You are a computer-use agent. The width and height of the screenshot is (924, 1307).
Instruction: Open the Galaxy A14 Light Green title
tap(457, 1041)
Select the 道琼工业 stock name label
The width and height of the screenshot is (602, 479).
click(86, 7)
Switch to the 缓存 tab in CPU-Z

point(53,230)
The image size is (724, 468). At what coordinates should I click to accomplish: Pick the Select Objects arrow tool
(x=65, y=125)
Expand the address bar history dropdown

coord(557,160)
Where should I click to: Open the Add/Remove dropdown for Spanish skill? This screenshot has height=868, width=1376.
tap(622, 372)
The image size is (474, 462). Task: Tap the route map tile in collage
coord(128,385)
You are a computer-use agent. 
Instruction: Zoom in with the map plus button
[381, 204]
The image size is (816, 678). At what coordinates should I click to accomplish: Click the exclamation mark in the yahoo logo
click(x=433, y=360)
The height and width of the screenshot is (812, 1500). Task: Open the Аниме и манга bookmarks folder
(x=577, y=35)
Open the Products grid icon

________________

*What is required*
Which lines in the items above contain the string "width"? Show each of them in full.

*Response to the task*
You are a computer-use agent. The width and height of the screenshot is (924, 1307).
The width and height of the screenshot is (602, 479).
Where should I click to: Open the Add/Remove dropdown for Spanish skill? This screenshot has height=868, width=1376.
The height and width of the screenshot is (812, 1500). Task: Open the Аниме и манга bookmarks folder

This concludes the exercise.